バッターには、甘い球を狙うタイプや狙い球を決めるタイプなど様々いるが、やはり白城(しらき)は木村(きむら)前監督と同じタイプのバッターだった。
「デストロイタイプですか……」
グラウンドを見ながら呟いた遠矢(とうや)に、キャプテンの神山(かみやま)が続いた。
「そうだ。白城(しらき)はピッチャーに投げる球を無くさせるバッター。そうなったバッテリーが選択するのは、自信のあるボールとなる。そのボールを打ち砕き、バッテリーの自信を打ち砕くのが狙いだ」
神山(かみやま)の言葉を聞いた遠矢(とうや)は、バッターボックスで構える白城(しらき)を見ていた。
(この白城(しらき)って人は、相当木村(きむら)前監督の野球、つまりは西島(せいとう)野球を知り尽くしている感がある。そんな人がなぜ今こんな事を……)
遠矢(とうや)が疑問に思う中、一奥(いちおく)と白城(しらき)の勝負は、半年前の木村(きむら)前監督との勝負と同じ展開で進んでいた。
キン「ファール。」
(斉藤一奥(さいとういちおく)。これで全てか?それなら次で終わらす。お前の得意のストレートを、完璧に打ち砕いてやる。)「フッ」
ニヤついた白城(しらき)の横顔を見た三塁ベンチの杉浦(すぎうら)が、「あっ!」と結末を思い出した。

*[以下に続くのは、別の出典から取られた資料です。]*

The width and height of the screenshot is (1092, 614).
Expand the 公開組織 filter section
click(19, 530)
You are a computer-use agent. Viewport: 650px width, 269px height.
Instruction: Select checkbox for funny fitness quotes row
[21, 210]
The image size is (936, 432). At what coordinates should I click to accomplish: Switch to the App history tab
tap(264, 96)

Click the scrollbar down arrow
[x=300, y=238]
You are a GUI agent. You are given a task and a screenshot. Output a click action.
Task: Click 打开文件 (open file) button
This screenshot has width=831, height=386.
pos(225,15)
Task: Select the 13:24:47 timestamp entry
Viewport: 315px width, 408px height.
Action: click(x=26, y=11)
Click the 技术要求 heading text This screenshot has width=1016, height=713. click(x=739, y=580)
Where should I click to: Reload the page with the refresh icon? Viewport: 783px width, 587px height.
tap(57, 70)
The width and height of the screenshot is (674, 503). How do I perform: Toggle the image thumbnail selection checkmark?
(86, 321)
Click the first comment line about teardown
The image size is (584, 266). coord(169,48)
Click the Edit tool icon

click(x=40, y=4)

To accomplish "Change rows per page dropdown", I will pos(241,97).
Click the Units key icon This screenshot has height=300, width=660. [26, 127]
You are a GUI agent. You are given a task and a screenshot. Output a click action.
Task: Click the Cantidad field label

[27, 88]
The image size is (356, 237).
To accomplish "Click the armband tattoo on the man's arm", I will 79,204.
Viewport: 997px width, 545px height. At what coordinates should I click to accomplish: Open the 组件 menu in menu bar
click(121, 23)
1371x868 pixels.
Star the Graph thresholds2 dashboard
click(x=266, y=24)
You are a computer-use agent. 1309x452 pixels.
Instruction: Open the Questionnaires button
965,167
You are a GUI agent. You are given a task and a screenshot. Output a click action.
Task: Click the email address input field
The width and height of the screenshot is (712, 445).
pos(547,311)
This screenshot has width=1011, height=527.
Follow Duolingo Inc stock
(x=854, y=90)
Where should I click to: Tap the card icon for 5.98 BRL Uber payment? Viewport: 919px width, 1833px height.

「神山(かみやま)!この勝負一奥(いちおく)の勝ちだ。今、白城(しらき)は準備完了って顔をしただろ?だが一奥(いちおく)には、木村(きむら)前監督に勝った天上ボールがあるじゃねぇか」
杉浦(すぎうら)の推測は最もだった。頷いた神山(かみやま)を含め、他のメンバーも同意見だが、遠矢(とうや)だけは違った。
(一奥(いちおく)は、天上ボールは投げない……)
三塁ベンチの思惑は、キャッチャーの村石(むらいし)も気づいていた。そして、やはり村石(むらいし)は天上ボールを選択した。
(一奥(いちおく)、これで終わりだ!)
(いや、村石(むらいし)先輩。天上ボールではこの人には勝てない……)
首を振る一奥(いちおく)に驚いた村石(むらいし)とは反対に、一奥(いちおく)は厳しい目をしながらも口元は緩んでいた。
ここまでテンポよく進んで来た二人の対決の僅かな間に、キャプテンの神山(かみやま)は時間の長さを感じていた。
「なかなかサインが決まらないな。遠矢(とうや)、一奥(いちおく)はここで天上ボールに首を振ったのか?」
「はい。神山(かみやま)さん、次はストレートです。しかもど真ん中です」
呆れた声で言った遠矢(とうや)の推測は、ベンチにいる誰もが信じられないと声にした。
まばたきを忘れる程の緊張感が高まる中、プレートを外した一奥(いちおく)が語り出した。
「白城(しらき)先輩だっけ?俺を牛耳ったつもりの顔してるけど、野球は騙し合いのスポーツって言う人もいるんだよな?」
「それがどうした!全中防御率7点ピッチャー!」(お前の言う通り、俺は全て見切った。ストレートをぶっ叩く!)
「全中大会か……確かに俺の防御率は平均7点だった……でもな、その読み違いがお前の限界だぁ!」
様々な思惑の中、一奥(いちおく)は勝負の一球を投じた。